Task prompt: For the entries below, repeat exactly each line starting with the one that contains "Screen dimensions: 980x623" and going on through the one that contains "Like the post with the heart icon", and no others.

Record excerpts:
"""

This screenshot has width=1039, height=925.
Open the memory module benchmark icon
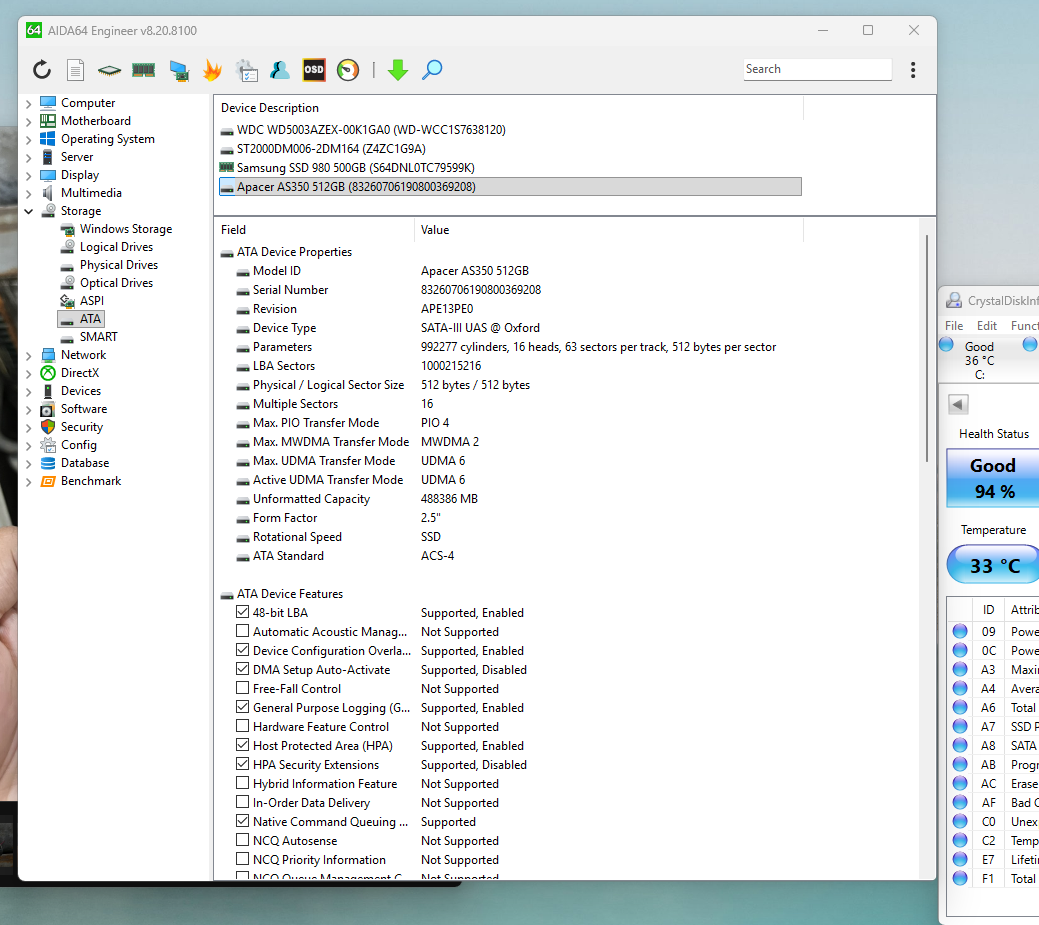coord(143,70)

"""
"""

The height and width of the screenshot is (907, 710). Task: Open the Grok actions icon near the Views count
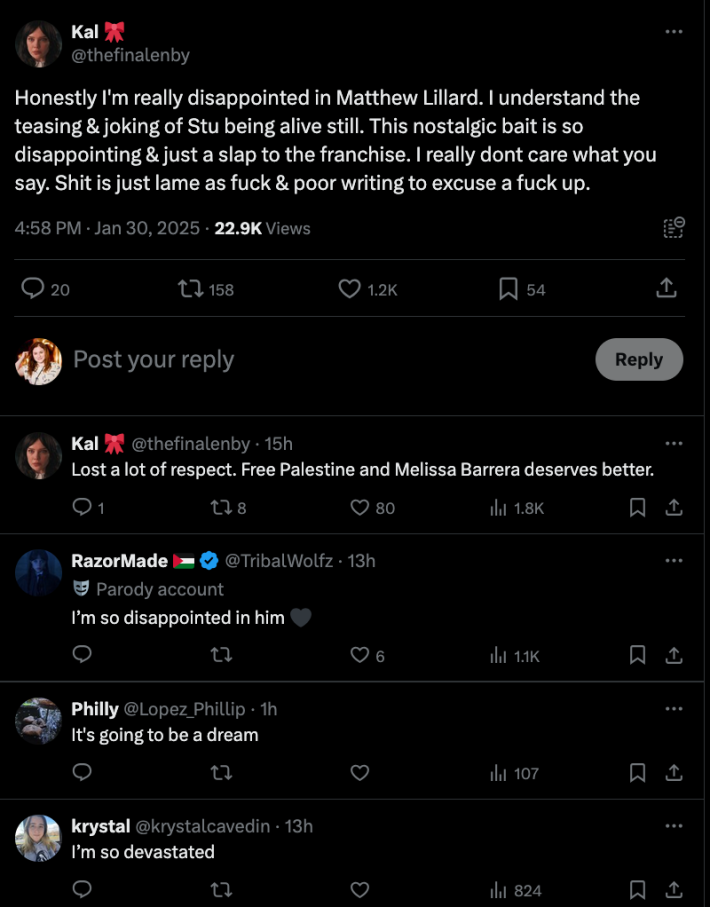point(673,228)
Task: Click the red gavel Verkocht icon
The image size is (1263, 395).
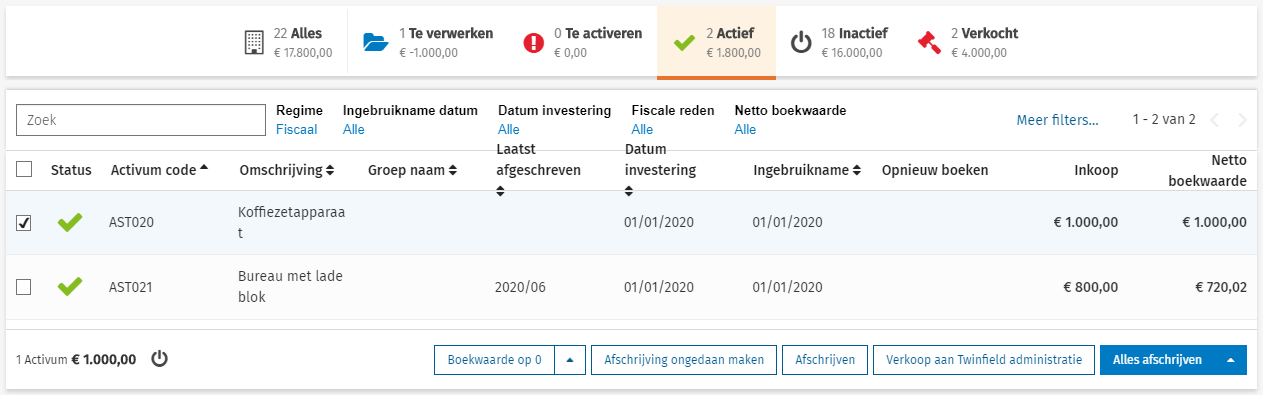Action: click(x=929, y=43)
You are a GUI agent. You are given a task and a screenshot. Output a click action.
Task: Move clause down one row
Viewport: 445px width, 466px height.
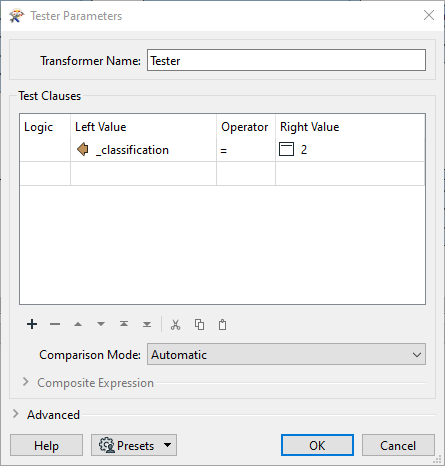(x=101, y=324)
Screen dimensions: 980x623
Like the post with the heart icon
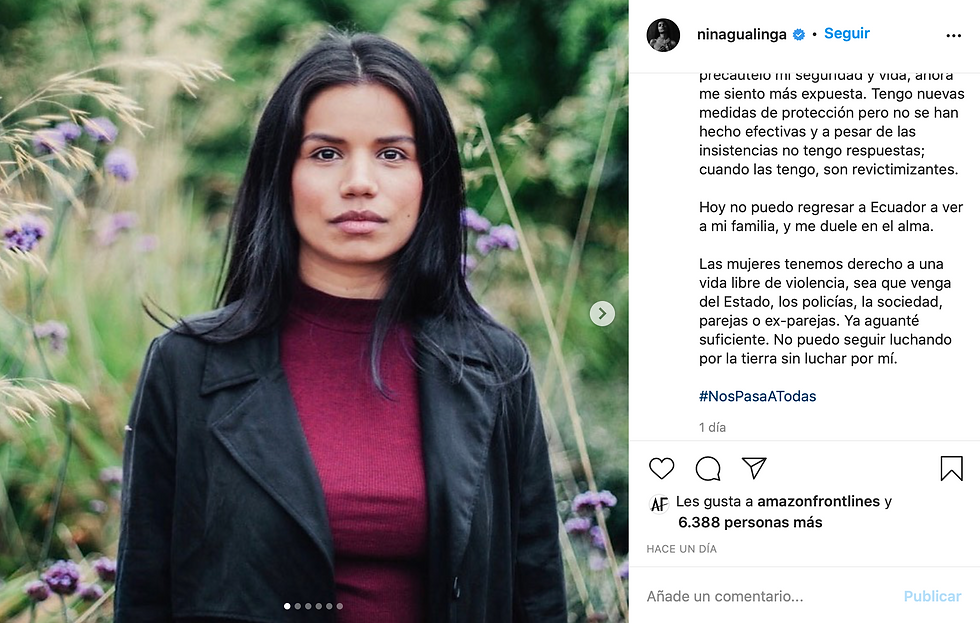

"""

Result for this task:
Screen dimensions: 980x623
Like the post with the heart icon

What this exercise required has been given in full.